PROBLEM DESCRIPTION :: Pull out every line in the data below that contains the word "Click".

Start RECORDS PROVIDED

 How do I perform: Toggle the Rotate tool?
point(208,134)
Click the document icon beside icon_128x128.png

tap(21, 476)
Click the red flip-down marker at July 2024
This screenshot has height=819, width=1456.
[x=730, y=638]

End RECORDS PROVIDED

TASK SOLUTION ::
Click the document icon beside icon_128x128.png
Click the red flip-down marker at July 2024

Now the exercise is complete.